§ **Text section**:
★ ★ ★ ★

We need leaders, not just managers

David
Taylor offers guidance on how to succeed with the projects that are essential
for taking us into the new business age

 

One year
ago, I wrote about how, when I first came into IT, four out of 10 projects
failed to happen on time, did not meet the needs of the company, or cost too
much. Business and IT leaders were unanimous that this figure had to change –
and it has. It is now eight out of 10, and that does not include those projects
that we have brushed under the carpet or declared a success despite the fact
they have delivered very little.

 

If we are
to deliver in the next business age, when speed, complexity and virtual working
will increase, something big has to happen. And this is where HR leaders can,
and are, playing a huge part, because the key to successful projects comes down
to one thing – people. Given the choice of an outstanding team on a project in
difficulty, or an average group on a project on-track, I would take the former
anytime.

 

Over the
past two years, I have had the good fortune to work across a wide range of
companies and e-projects and I am now convinced that we need to alter our
approach to projects at a fundamental level.

 

As I
write, I have a marketing flyer for a project management course next month – it
is a sad document. Before I share my thoughts on this with you, please do me a favour.
Close your eyes and think about someone in your team or department who delivers
every time. Think of a person who you always call when the going gets tough, in
the times of crisis; someone you know who will never let you down, ever.

 

Now think
about the skills they have and the attitudes and behaviour they display. I
would imagine you are thinking of the following:

 

– Communication,
Leadership, Persistence, Inspiration, Motivation, Focus, Action

 

Now I
glance at the flyer – it talks about:

 

– Process,
Internet, Technology, Prince2, Risk reporting, Project management meetings

 

This is
the reason we are in the state we are. To me, it comes down to one thing – the
need for project leadership, not project management.

★ ★ ★ ★

§ **Source material**:
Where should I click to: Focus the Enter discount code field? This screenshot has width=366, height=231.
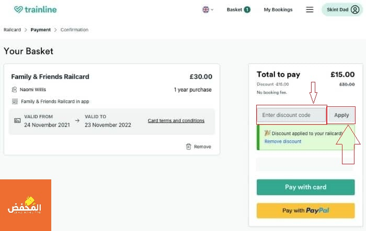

★ ★ ★ ★

§ **Task brief**:
Reproduce verbatim the portion of the article on project leadership above, from "Close your eyes" to "you down, ever.".

§ **Exercise result**:
Close your eyes and think about someone in your team or department who delivers
every time. Think of a person who you always call when the going gets tough, in
the times of crisis; someone you know who will never let you down, ever.